Nowa technologia umożliwia nie tylko nakręcenie o wiele większej ilości materiału źródłowego w sposób tradycyjny, który poddany zostanie potem obróbce cyfrowej, oferuje także niespotykaną swobodę twórczą. Montaż tradycyjnego filmu ograniczony jest liczbą ujęć wykonanych z poszczególnych kamer, natomiast przy wykorzystaniu Performance Capture, każda scena nakręcona jest z każdej możliwej strony. Dzięki temu, jeszcze na etapie montażu, Zemeckis mógł dosłownie tworzyć całe nowe ujęcia. Mógł wybrać odległość filmowania, ostrość ujęcia, mógł przesunąć postać względem cyfrowego tła, mógł podkreślić jakiś gest lub grymas, a wszystko to w sposób płynny, niezauważalny dla widza.

Efekt obrazu olejnego, tak ważny dla Zemeckisa, zostanie dodatkowo podkreślony w fazie postprodukcji, poprzez odpowiednie renderowanie obrazu w komputerze.

Ekspres polarny to pierwszy film fabularny, w całości nakręcony przy wykorzystaniu techniki Performance Capture.

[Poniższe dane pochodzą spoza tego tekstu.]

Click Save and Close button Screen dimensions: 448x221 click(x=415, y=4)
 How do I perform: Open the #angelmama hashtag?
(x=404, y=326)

Osoby, które widziały gotowe sceny, przyznają, że wymykają się one łatwemu opisowi. Nie pasują żadne dotychczasowe określenia obrazu. Często pojawiają się opisy czym NIE jest efekt końcowy – nie jest tradycyjną animacją, nie jest tradycyjnym przechwyceniem ruchu, nie jest też to tradycyjny obraz filmowy. Skończone sceny są sztuką samą w sobie, Performance Capture umożliwia bowiem stworzenie obrazów, jakich dotychczas nie widziano.

Zemeckis, pomimo chętnego wykorzystywania nowinek technicznych, w całej swojej karierze nie wykorzystał nowych możliwości technicznych jedynie w celu zadziwienia widzów, za każdym razem u podstaw jego decyzji leżało przekonanie, że będzie to z korzyścią dla fabuły.

Na przykład w filmie Forrest Gump, Tom Hanks, grający fikcyjną postać Gumpa, pojawia się w autentycznych zdjęciach archiwalnych, gdzie widać go w scenach z postaciami historycznymi, takimi jak prezydent Kennedy. Opowiadając o tych scenach Zemeckis stwierdza – Miałem opowieść o facecie, który spotkał się z kilkoma prezydentami. Tak było w scenariuszu. Założenie scenariusza było takie, że Gump pojawi się w materiałach archiwalnych, wykorzystaliśmy więc prawdziwe, stare kroniki filmowe, przetwarzając je odpowiednio za pomocą komputera.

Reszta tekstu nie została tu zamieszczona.